I promise this blog will have more than an engineer yelling at the clouds about LLM pain. I was actually working on a retrospective on X-Men Legends, or my experiences building an NES emulator in Rust. However slop PRs started hitting a codebase I maintain at work. And like any healthy individual I wish to commiserate about this with others on the internet.
I’d like to think I have some ability for introspection. Is it me that’s the problem? Am I just not with it anymore? It’s one thing to see the spam come in and go “man this sucks”. But it’s another thing to have to explain to misguided individuals why their behavior is destructive. This is my attempt at delving into the “why”. Why do these slop PRs bother me so much? Why do they feel like such a drain?
With more and more places pushing LLM generated code I’m getting real review fatigue. Code reviews used to be very reasonable and you could be very mindful about other persons code. Now it’s starting to be just LLM generated code which makes reviewing tedious as you are reading the same sloppy stuff in hopes that you can build your mental model of the changes to codebase before new LLM slop bomb hits the PR queue.
One huge issue is that LLMs do weird and stupid things differently than how humans do them.
If you’ve developed an eye for reading human-made changes, you’re not necessarily going to recognize new and surprising failure modes as easily. It’s literally harder than regular code review.
Humans with modern tooling, for example, rarely hallucinate field/class/method/object names because non-spicy autocomplete keeps them on the rails. LLMs seem much more willing to decide the menu bar is .menuBar and not .topMenu, probably because their training corpus is full of the former.
Exactly.
Another problem with LLMs is that they are actually useful in some tasks and they can generate very good quality code if you’re diligent enough developer.
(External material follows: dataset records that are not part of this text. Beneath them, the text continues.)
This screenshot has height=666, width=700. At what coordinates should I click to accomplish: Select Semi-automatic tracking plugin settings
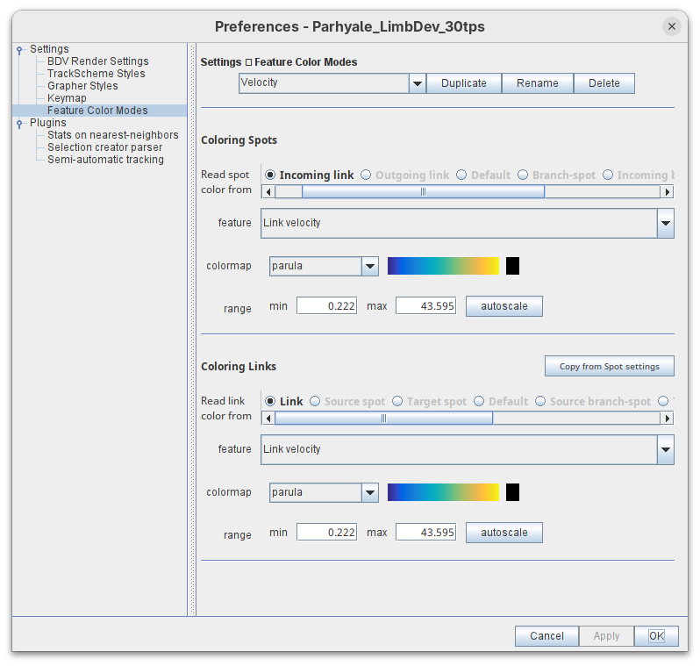[105, 160]
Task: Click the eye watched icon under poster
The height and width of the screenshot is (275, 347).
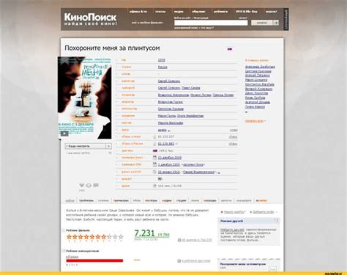Action: click(89, 186)
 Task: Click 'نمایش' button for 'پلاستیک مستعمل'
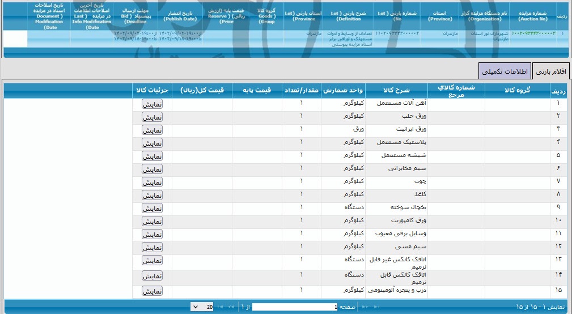[x=152, y=143]
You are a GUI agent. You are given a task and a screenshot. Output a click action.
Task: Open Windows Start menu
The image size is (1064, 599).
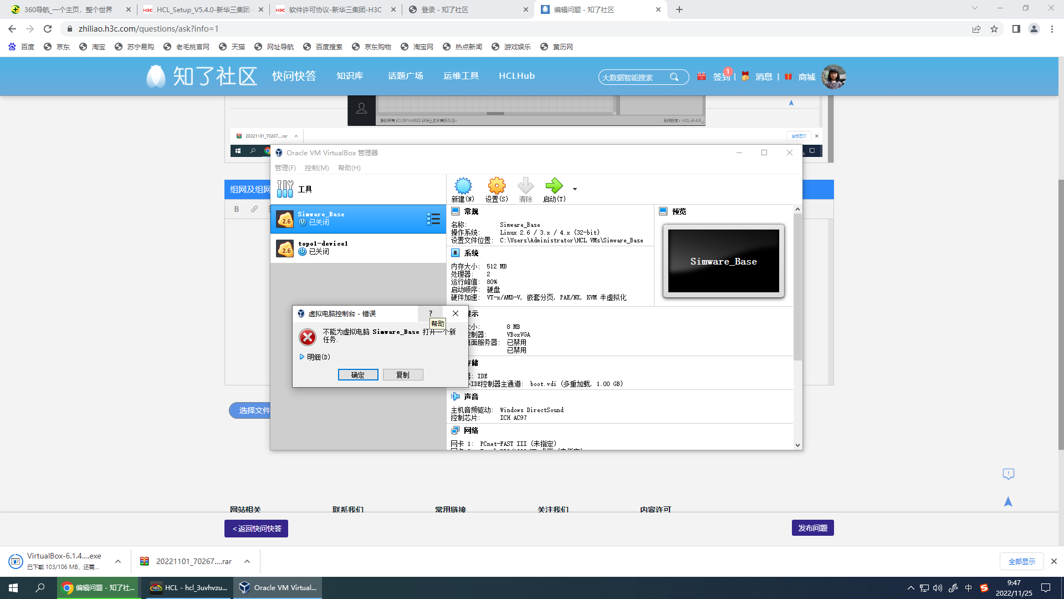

I also have built personal tools with them, but I don’t have the knowledge of the code the LLM has hallucinated which means that before I would push this code forward I will have to basically familiarise myself with the code in a way how a code review works.
The knowledge you gain from this is also different from that of actually writing and running the code yourself. I have seen people who use LLMs to write commit messages which is the last thing you should do. Commit messages are probably the only places were we can meaningfully store the knowledge gathered during development and the more I see LLM commits the more I lose hope.
Surely we can come up with networks of trust for this sort of thing, so that you don’t have to deal with PRs from people with no references.
Everyone starts off without references, and there’s already less of a pipeline from user to helpful contributor to fellow maintainer than most projects want without having to add more chokepoints. There isn’t a solution without downsides while there are people using LLMs.
That’s true, but as a maintainer you could encourage those helpful maintainers to triage issues from regular users.
I think the real benefit would come from taking a user’s reputation into account across projects.
At the end of the day you can’t have low effort pull requests, and expect maintainers to look at everything. It’s the same spam problem as in any other domain.
This works if you have the luxury to select the people whose PRs you review, but in a corporate environment you just don’t have that option. I would love to just reject obvious LLM code, but it’s not going to keep me employed. Instead I’m stuck at figuring out how to meaningfully review LLM changes and how to manage the mental model with these rapid changes.
Humans are also lazy. I won’t make 5,000 line changes just because I feel like refactoring while adding a field to a query. A LLM might, and I don’t want to read all of that.